Merger and acquisition activity looks set to rise in 2011, according to a new survey by Knowledge@Wharton and KPMG LLP.

Nearly two-thirds of respondents to the survey were more optimistic about the merger and acquisition (M&A) environment this year compared with their attitudes a year earlier. Key reasons for the higher optimism include a more stable economic environment, stronger buyer confidence and improved debt and equity markets.

The survey, conducted by Knowledge@Wharton in collaboration with KPMG LLP, generated 992 responses from executives at public companies, private firms, and hedge and private equity funds. Over half of the respondents were active buyers last year.

Three industries are likely to lead the M&A activity, respondents noted: banking, financial services and health care.

Just this morning Sanofi-Aventis, the French pharma company, announced it will buy Genzyme under a $20 billion cash deal (plus performance-related payments). It was the largest acquisition in the last two years in pharma and the second-largest ever in biotech.

Other industries likely to see relatively strong M&A activity include energy and technology. Additional drivers of growth this year, according to the survey, include an interest in:  increasing revenues, growing market share, extending geographic reach and entering new business lines.

Two-thirds of respondents think North America will be the most active in M&A, with China and India expected to be the next most active markets. But overall, North America remains the world leader in M&A volume. In the U.S., despite a slight drop in the fourth quarter of 2010, M&A activity for the year was well ahead of 2009. Last year, 445 deals in the U.S. totaled $33.9 billion, according to Dow Jones, a 17% increase in deal activity from 2009.
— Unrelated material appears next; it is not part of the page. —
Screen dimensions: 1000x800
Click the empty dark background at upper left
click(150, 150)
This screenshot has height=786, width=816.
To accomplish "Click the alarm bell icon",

Dan Tiemann, KPMG’s Americas region transactions and restructuring leader, notes, “At the end of 2008 and through 2009, companies were retrenching. They were worried about profitability and some were even concerned with survival. Now, those who survived want to grow again and are armed with the cash and the stronger stock valuations to do so.”

Saikat Chaudhuri, a Wharton management professor, agrees. During an economic crisis, M&A is used more for survival than for growth. “Now, as we are coming out of the crisis, companies don’t want to miss new opportunities. Leaders want to extend their lead.”

But Chaudhuri cautions that the recovery may not be uniform and smooth. “There will be hiccups along the way…. Employment may lag. The debt market may take longer to recover than anticipated. Overall, it will take a while to come out of this mess – a few years at least.” He advises prospective acquirers to look at growth activities with a medium- to long-term time horizon in mind.

The joint survey was sponsored by KPMG LLP.